◆ **Problem**
Copy the entries character for character.

(Dataset entries)
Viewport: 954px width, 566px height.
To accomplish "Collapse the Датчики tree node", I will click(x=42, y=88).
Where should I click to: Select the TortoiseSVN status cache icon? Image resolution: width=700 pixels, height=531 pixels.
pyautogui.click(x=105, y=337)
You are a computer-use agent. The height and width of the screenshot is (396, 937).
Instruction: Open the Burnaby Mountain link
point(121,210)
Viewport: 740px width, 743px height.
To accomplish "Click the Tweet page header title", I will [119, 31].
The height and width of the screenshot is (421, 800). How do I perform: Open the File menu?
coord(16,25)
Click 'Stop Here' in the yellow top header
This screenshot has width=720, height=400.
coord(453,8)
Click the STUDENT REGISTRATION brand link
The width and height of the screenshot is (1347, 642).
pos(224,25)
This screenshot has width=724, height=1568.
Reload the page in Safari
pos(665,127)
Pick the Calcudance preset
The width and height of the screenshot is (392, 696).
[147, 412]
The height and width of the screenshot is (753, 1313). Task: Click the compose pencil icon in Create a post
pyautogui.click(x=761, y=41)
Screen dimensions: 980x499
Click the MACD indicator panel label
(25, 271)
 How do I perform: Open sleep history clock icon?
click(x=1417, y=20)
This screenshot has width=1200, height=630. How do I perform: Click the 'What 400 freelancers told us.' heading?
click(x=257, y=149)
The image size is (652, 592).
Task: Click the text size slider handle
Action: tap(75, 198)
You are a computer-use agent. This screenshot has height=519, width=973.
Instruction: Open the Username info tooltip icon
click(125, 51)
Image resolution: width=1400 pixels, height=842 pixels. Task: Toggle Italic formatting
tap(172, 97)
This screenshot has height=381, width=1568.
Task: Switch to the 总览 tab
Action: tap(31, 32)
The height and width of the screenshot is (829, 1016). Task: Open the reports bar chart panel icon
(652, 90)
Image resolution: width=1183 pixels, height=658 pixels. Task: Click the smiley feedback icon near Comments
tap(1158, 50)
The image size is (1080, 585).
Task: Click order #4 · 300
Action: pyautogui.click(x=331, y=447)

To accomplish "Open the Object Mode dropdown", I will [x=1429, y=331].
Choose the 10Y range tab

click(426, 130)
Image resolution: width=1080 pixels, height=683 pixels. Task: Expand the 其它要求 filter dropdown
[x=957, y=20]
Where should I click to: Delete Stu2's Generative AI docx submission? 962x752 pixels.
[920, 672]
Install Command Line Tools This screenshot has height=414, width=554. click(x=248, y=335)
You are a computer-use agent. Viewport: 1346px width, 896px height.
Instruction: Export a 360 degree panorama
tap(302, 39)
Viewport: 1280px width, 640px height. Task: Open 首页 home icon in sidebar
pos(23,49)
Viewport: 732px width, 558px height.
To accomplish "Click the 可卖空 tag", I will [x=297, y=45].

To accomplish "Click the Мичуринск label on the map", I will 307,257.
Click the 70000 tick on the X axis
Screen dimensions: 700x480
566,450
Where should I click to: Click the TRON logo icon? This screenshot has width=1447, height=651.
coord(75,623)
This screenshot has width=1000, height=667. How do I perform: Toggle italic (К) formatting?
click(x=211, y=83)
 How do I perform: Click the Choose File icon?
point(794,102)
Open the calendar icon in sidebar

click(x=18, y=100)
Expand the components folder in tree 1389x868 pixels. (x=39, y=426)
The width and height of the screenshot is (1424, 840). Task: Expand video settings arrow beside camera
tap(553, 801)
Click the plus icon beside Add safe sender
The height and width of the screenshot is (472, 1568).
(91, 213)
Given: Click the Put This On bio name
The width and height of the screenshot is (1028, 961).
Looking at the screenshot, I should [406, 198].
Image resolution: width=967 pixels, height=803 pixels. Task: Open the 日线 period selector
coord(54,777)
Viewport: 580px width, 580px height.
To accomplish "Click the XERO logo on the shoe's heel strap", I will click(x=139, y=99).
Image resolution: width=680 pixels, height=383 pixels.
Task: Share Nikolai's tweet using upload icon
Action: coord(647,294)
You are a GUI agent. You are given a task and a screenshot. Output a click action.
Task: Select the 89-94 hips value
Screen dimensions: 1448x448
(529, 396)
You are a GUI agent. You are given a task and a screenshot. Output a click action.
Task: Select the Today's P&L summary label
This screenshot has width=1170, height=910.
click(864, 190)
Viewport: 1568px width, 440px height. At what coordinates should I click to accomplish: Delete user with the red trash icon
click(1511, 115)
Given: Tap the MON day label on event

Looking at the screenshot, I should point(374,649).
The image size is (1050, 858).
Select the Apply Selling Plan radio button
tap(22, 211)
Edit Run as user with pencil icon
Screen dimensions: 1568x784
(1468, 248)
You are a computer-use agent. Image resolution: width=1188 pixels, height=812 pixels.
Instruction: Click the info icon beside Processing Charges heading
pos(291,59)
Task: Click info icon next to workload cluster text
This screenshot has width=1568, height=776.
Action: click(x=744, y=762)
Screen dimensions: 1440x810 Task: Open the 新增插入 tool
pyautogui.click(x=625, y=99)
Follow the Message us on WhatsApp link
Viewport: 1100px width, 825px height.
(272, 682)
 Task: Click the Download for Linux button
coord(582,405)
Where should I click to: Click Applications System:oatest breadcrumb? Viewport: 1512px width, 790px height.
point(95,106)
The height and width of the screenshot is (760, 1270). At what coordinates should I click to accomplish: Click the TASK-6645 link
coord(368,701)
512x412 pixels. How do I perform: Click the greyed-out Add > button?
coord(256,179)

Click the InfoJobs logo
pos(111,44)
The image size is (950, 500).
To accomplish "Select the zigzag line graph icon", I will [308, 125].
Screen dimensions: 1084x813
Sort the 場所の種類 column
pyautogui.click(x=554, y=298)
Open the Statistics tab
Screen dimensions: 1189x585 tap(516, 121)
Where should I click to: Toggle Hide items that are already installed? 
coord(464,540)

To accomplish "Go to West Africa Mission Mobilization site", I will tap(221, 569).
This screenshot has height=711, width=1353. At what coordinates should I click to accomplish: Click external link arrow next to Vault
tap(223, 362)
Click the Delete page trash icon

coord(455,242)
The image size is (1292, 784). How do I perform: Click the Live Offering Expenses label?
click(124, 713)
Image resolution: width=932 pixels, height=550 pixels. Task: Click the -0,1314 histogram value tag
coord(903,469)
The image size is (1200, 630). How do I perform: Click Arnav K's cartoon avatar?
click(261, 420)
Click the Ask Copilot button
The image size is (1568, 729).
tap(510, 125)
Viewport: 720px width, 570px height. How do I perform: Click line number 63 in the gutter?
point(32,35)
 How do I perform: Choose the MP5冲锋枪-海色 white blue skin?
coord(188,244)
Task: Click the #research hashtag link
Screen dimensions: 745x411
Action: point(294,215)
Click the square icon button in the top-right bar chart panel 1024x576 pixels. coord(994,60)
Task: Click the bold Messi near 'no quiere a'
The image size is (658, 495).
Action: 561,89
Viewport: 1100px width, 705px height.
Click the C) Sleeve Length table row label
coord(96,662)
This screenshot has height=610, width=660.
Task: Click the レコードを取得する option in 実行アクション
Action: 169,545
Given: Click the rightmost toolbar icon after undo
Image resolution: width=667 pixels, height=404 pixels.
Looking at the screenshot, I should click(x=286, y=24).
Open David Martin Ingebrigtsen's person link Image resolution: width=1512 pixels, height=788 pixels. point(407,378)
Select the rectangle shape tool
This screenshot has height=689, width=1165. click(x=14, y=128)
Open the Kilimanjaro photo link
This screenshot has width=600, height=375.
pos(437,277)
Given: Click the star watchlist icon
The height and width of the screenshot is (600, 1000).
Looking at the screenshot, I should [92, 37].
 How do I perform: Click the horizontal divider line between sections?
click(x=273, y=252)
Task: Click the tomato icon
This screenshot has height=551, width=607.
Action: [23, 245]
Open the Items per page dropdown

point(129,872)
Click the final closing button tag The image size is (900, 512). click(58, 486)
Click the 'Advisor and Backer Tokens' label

◆ **Written answer**
Viewport: 954px width, 566px height.
To accomplish "Collapse the Датчики tree node", I will click(x=42, y=88).
Where should I click to: Select the TortoiseSVN status cache icon? Image resolution: width=700 pixels, height=531 pixels.
pyautogui.click(x=105, y=337)
You are a computer-use agent. The height and width of the screenshot is (396, 937).
Instruction: Open the Burnaby Mountain link
point(121,210)
Viewport: 740px width, 743px height.
To accomplish "Click the Tweet page header title", I will [119, 31].
The height and width of the screenshot is (421, 800). How do I perform: Open the File menu?
coord(16,25)
Click 'Stop Here' in the yellow top header
This screenshot has width=720, height=400.
coord(453,8)
Click the STUDENT REGISTRATION brand link
The width and height of the screenshot is (1347, 642).
pos(224,25)
This screenshot has width=724, height=1568.
Reload the page in Safari
pos(665,127)
Pick the Calcudance preset
The width and height of the screenshot is (392, 696).
[147, 412]
The height and width of the screenshot is (753, 1313). Task: Click the compose pencil icon in Create a post
pyautogui.click(x=761, y=41)
Screen dimensions: 980x499
Click the MACD indicator panel label
(25, 271)
 How do I perform: Open sleep history clock icon?
click(x=1417, y=20)
This screenshot has width=1200, height=630. How do I perform: Click the 'What 400 freelancers told us.' heading?
click(x=257, y=149)
The image size is (652, 592).
Task: Click the text size slider handle
Action: tap(75, 198)
You are a computer-use agent. This screenshot has height=519, width=973.
Instruction: Open the Username info tooltip icon
click(125, 51)
Image resolution: width=1400 pixels, height=842 pixels. Task: Toggle Italic formatting
tap(172, 97)
This screenshot has height=381, width=1568.
Task: Switch to the 总览 tab
Action: tap(31, 32)
The height and width of the screenshot is (829, 1016). Task: Open the reports bar chart panel icon
(652, 90)
Image resolution: width=1183 pixels, height=658 pixels. Task: Click the smiley feedback icon near Comments
tap(1158, 50)
The image size is (1080, 585).
Task: Click order #4 · 300
Action: pyautogui.click(x=331, y=447)

To accomplish "Open the Object Mode dropdown", I will [x=1429, y=331].
Choose the 10Y range tab

click(426, 130)
Image resolution: width=1080 pixels, height=683 pixels. Task: Expand the 其它要求 filter dropdown
[x=957, y=20]
Where should I click to: Delete Stu2's Generative AI docx submission? 962x752 pixels.
[920, 672]
Install Command Line Tools This screenshot has height=414, width=554. click(x=248, y=335)
You are a computer-use agent. Viewport: 1346px width, 896px height.
Instruction: Export a 360 degree panorama
tap(302, 39)
Viewport: 1280px width, 640px height. Task: Open 首页 home icon in sidebar
pos(23,49)
Viewport: 732px width, 558px height.
To accomplish "Click the 可卖空 tag", I will [x=297, y=45].

To accomplish "Click the Мичуринск label on the map", I will 307,257.
Click the 70000 tick on the X axis
Screen dimensions: 700x480
566,450
Where should I click to: Click the TRON logo icon? This screenshot has width=1447, height=651.
coord(75,623)
This screenshot has width=1000, height=667. How do I perform: Toggle italic (К) formatting?
click(x=211, y=83)
 How do I perform: Click the Choose File icon?
point(794,102)
Open the calendar icon in sidebar

click(x=18, y=100)
Expand the components folder in tree 1389x868 pixels. (x=39, y=426)
The width and height of the screenshot is (1424, 840). Task: Expand video settings arrow beside camera
tap(553, 801)
Click the plus icon beside Add safe sender
The height and width of the screenshot is (472, 1568).
(91, 213)
Given: Click the Put This On bio name
The width and height of the screenshot is (1028, 961).
Looking at the screenshot, I should [406, 198].
Image resolution: width=967 pixels, height=803 pixels. Task: Open the 日线 period selector
coord(54,777)
Viewport: 580px width, 580px height.
To accomplish "Click the XERO logo on the shoe's heel strap", I will click(x=139, y=99).
Image resolution: width=680 pixels, height=383 pixels.
Task: Share Nikolai's tweet using upload icon
Action: coord(647,294)
You are a GUI agent. You are given a task and a screenshot. Output a click action.
Task: Select the 89-94 hips value
Screen dimensions: 1448x448
(529, 396)
You are a GUI agent. You are given a task and a screenshot. Output a click action.
Task: Select the Today's P&L summary label
This screenshot has width=1170, height=910.
click(864, 190)
Viewport: 1568px width, 440px height. At what coordinates should I click to accomplish: Delete user with the red trash icon
click(1511, 115)
Given: Tap the MON day label on event

Looking at the screenshot, I should point(374,649).
The image size is (1050, 858).
Select the Apply Selling Plan radio button
tap(22, 211)
Edit Run as user with pencil icon
Screen dimensions: 1568x784
(1468, 248)
You are a computer-use agent. Image resolution: width=1188 pixels, height=812 pixels.
Instruction: Click the info icon beside Processing Charges heading
pos(291,59)
Task: Click info icon next to workload cluster text
This screenshot has width=1568, height=776.
Action: click(x=744, y=762)
Screen dimensions: 1440x810 Task: Open the 新增插入 tool
pyautogui.click(x=625, y=99)
Follow the Message us on WhatsApp link
Viewport: 1100px width, 825px height.
(272, 682)
 Task: Click the Download for Linux button
coord(582,405)
Where should I click to: Click Applications System:oatest breadcrumb? Viewport: 1512px width, 790px height.
point(95,106)
The height and width of the screenshot is (760, 1270). At what coordinates should I click to accomplish: Click the TASK-6645 link
coord(368,701)
512x412 pixels. How do I perform: Click the greyed-out Add > button?
coord(256,179)

Click the InfoJobs logo
pos(111,44)
The image size is (950, 500).
To accomplish "Select the zigzag line graph icon", I will [308, 125].
Screen dimensions: 1084x813
Sort the 場所の種類 column
pyautogui.click(x=554, y=298)
Open the Statistics tab
Screen dimensions: 1189x585 tap(516, 121)
Where should I click to: Toggle Hide items that are already installed? 
coord(464,540)

To accomplish "Go to West Africa Mission Mobilization site", I will tap(221, 569).
This screenshot has height=711, width=1353. At what coordinates should I click to accomplish: Click external link arrow next to Vault
tap(223, 362)
Click the Delete page trash icon

coord(455,242)
The image size is (1292, 784). How do I perform: Click the Live Offering Expenses label?
click(124, 713)
Image resolution: width=932 pixels, height=550 pixels. Task: Click the -0,1314 histogram value tag
coord(903,469)
The image size is (1200, 630). How do I perform: Click Arnav K's cartoon avatar?
click(261, 420)
Click the Ask Copilot button
The image size is (1568, 729).
tap(510, 125)
Viewport: 720px width, 570px height. How do I perform: Click line number 63 in the gutter?
point(32,35)
 How do I perform: Choose the MP5冲锋枪-海色 white blue skin?
coord(188,244)
Task: Click the #research hashtag link
Screen dimensions: 745x411
Action: point(294,215)
Click the square icon button in the top-right bar chart panel 1024x576 pixels. coord(994,60)
Task: Click the bold Messi near 'no quiere a'
The image size is (658, 495).
Action: 561,89
Viewport: 1100px width, 705px height.
Click the C) Sleeve Length table row label
coord(96,662)
This screenshot has height=610, width=660.
Task: Click the レコードを取得する option in 実行アクション
Action: 169,545
Given: Click the rightmost toolbar icon after undo
Image resolution: width=667 pixels, height=404 pixels.
Looking at the screenshot, I should click(x=286, y=24).
Open David Martin Ingebrigtsen's person link Image resolution: width=1512 pixels, height=788 pixels. point(407,378)
Select the rectangle shape tool
This screenshot has height=689, width=1165. click(x=14, y=128)
Open the Kilimanjaro photo link
This screenshot has width=600, height=375.
pos(437,277)
Given: Click the star watchlist icon
The height and width of the screenshot is (600, 1000).
Looking at the screenshot, I should [92, 37].
 How do I perform: Click the horizontal divider line between sections?
click(x=273, y=252)
Task: Click the tomato icon
This screenshot has height=551, width=607.
Action: [23, 245]
Open the Items per page dropdown

point(129,872)
Click the final closing button tag The image size is (900, 512). click(58, 486)
Click the 'Advisor and Backer Tokens' label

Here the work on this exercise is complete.